Next time you spot a short, bespectacled old man closely examining a woman’s curves as she climbs the station stairs, don’t jump to conclusions. Instead of a would-be groper or pervert, that man could be Makoto Kakeda — one of Japan’s most respected mannequin sculptors.
For Kakeda, a 70-year-old designer at Tokyo-based Tomane Co., watching women is part of his job. And it is those keen observations that have helped him create more than 300 clay mannequin prototypes during his 47-year career — prototypes whose polyester clones have graced show windows at such top fashion shops as Chanel and Yves Saint Laurent.
Amazingly enough, Kakeda has accomplished this without a hint of fetishism or obsession with sex. In fact, he is dead serious about — and committed to — his work.
“Every mannequin I sculpt, I work at it with all my might,” Kakeda said in a recent interview at a quiet Tokyo cafe. “Every time, it’s been such a dramatic battle. Even now, at my age, I stay up all night sometimes, working on my creations.”
A graduate of an arts college in Kyoto, Kakeda entered the trade in 1957 for a reason shared by many other mannequin artists: It was the only way he could find to combine art with making a living. But it wasn’t an easy switch.
However, a year’s apprenticeship in Spain from 1964 exposed him to the global fashion business and, convinced that Japan would soon have a full-blown mannequin industry, he decided to focus on creating them. Ever since, he has maintained that mannequins are the ultimate form of popular art.
“You would feel empty if you felt your product was just a decoration and not deeply connected to human existence,” he wrote in his 2002 book, “Manekin — Utsukushii Jintaino Monogatari (Mannequins — A Story of Beautiful Human Bodies).”
“That feeling gives me the energy to keep creating something new, to keep feeling the times.”
To keep up with the times, following approaches from other companies Kakeda swapped firms three times (rare for someone of his generation), sometimes combining management with his hands-on work. At Tomane, where he’s now left management behind, his co-workers compare his attitude to that of Pablo Picasso.
“He is a man who has stubbornly stuck to making mannequins, just like Picasso, who worked right until he died,” said Jun Sakita, a 39-year-old fellow sculptor at Tomane. “He is among the very few who can live like that.”

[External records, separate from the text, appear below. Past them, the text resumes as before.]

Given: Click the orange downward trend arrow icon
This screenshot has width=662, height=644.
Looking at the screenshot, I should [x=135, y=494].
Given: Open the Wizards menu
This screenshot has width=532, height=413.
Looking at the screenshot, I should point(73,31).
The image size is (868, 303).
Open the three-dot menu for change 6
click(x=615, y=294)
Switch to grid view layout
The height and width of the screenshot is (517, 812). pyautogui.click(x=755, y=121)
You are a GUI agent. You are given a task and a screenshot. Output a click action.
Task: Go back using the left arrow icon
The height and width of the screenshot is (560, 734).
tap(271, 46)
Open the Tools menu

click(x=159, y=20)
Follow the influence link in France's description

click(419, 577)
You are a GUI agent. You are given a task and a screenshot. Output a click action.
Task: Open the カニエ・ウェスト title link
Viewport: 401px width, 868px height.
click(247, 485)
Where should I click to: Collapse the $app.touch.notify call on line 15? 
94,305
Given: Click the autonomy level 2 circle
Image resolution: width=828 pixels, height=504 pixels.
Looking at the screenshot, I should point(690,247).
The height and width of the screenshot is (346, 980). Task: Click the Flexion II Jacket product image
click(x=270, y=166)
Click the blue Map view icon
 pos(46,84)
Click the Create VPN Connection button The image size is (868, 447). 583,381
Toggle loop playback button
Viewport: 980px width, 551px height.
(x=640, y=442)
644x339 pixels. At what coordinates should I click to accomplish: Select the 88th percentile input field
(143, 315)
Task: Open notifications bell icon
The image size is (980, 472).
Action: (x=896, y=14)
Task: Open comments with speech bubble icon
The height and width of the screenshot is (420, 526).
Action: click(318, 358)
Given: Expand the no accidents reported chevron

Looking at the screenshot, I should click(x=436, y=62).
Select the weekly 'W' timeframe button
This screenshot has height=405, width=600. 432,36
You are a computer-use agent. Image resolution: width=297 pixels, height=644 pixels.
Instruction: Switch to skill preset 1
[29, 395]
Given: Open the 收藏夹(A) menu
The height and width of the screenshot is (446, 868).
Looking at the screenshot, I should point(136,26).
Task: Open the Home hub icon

During a recent visit to the basement studio, where bare body parts were strewn on the floor, Kakeda was working on a four-body series that Tomane aims to market for next year’s fall season. The mannequins, modeled on working women age 30-35, are meant to complement the type of clothes that are now all the rage — including bikyaku (beautiful legs) trousers that appear to lift women’s hips and make their legs look longer.
The studio, a large, open concrete space, is also the scene of passionate debates on female body forms between Kakeda and four other designers. The bottom of a 90-year-old competitive swimmer was the recent object of some serious musing. Kakeda’s younger co-workers were amazed that he could find sex appeal in so unlikely a posterior. They all agree, though, that his female works outshine his male ones — which is perhaps not surprising, as he freely admits to preferring his work on the fairer sex.
Kakeda said above all it is the faces that he loves. It’s what separates good mannequins from the others, he believes, so he often spends days working on minute facial details — sometimes taking a head home with him to work on there.
Though mannequin designers may be professional students of human body forms, the business of re-creating what they see — which is even today almost all done by hand — is not in such great shape.
In the 1960s, mannequins were almost the only display vehicles for clothes. Today, many boutiques dispense with them, instead showing their clothes spread out on tables. And in times of recession, headless torsos are favored as they take up less space. According to the industry group Japan Mannequin Display Association, the number of full-body female mannequins produced per year fell from 94,731 in 1976 to 10,625 in 2003.
The drop in production, however, doesn’t faze Kakeda. “We simply had too many in the past,” he says.
Utlimately his career choice is more about pleasure than business: “What’s fun about the whole process is re-creating not just a model’s body but her attractiveness. So it’s all up to me to feel something from her.”